Questioning the Pertinence of the Classical Theory-Praxis Dichotomy in the Light of the Habermas – Castoriadis Debate about the Concept of ‘Imaginary’

  • Abstract:

    Refusing the classical distinction between praxis and theory from his early writings, Castoriadis developed a political philosophy, grounded in a political ontology, which abolishes the pertinence of this distinction. By exploring both Castoriadis’ theory of “the imaginary institution of society”, and Habermas’ critic of this theory, this paper aims at demonstrating how the theory-praxis distinction loses its relevance in Castoriadis’ thought of the society as a permanent process of auto-institution, leading to a renewed conception of praxis as paideia, or permanent education of individuals to autonomy.

    To proceed, we propose first to investigate on why and how Castoriadis social theory demonstrates the lack of relevance of the praxis-theory distinction.
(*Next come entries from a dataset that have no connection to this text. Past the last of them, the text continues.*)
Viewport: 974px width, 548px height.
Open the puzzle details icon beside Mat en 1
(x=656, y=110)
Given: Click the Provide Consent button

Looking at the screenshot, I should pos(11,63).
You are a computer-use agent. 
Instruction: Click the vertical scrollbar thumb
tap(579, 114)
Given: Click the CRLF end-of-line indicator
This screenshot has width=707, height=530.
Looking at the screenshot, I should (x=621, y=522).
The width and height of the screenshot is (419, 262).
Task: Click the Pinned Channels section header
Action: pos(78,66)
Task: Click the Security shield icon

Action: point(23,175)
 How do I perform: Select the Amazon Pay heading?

According to him – given that every act is shaped by the social-historical imaginary in which the subject evolves, and that the very same act in return shapes this imaginary -, every act of theorizing is then a form of praxis, and reversely, every single action always immediately affects the field in which the imaginary representations and significations of theory are shaped.

    Then, to explore the radicality of this thesis and its possible implications for the classical theory-praxis distinction, we will examine Habermas’ critic of the Castoriadian ontology sketched above. Indeed, in his book of 1986, Habermas tackles Castoriadis’ political ontology by claiming that this theory leaves no room for an authentic praxis as the subject can in no way influence the social-historical imaginary or have an effective action on it. By discussing this critic we will try to elucidate that, on the opposite, the radicalism of Castoriadis’ thought lies precisely in the fact that every single act of praxis as well as of theory always affects the social imaginary.

    To conclude, we will explore the implications of this theory for a renewed conception of “praxis”. This will lead us to develop the concept of infra-power, before moving to the implications that this renewed concept of praxis as paideia (or permanent education of individuals to autonomy) has for contemporary militancy, critical thought, and philosophy of emancipation.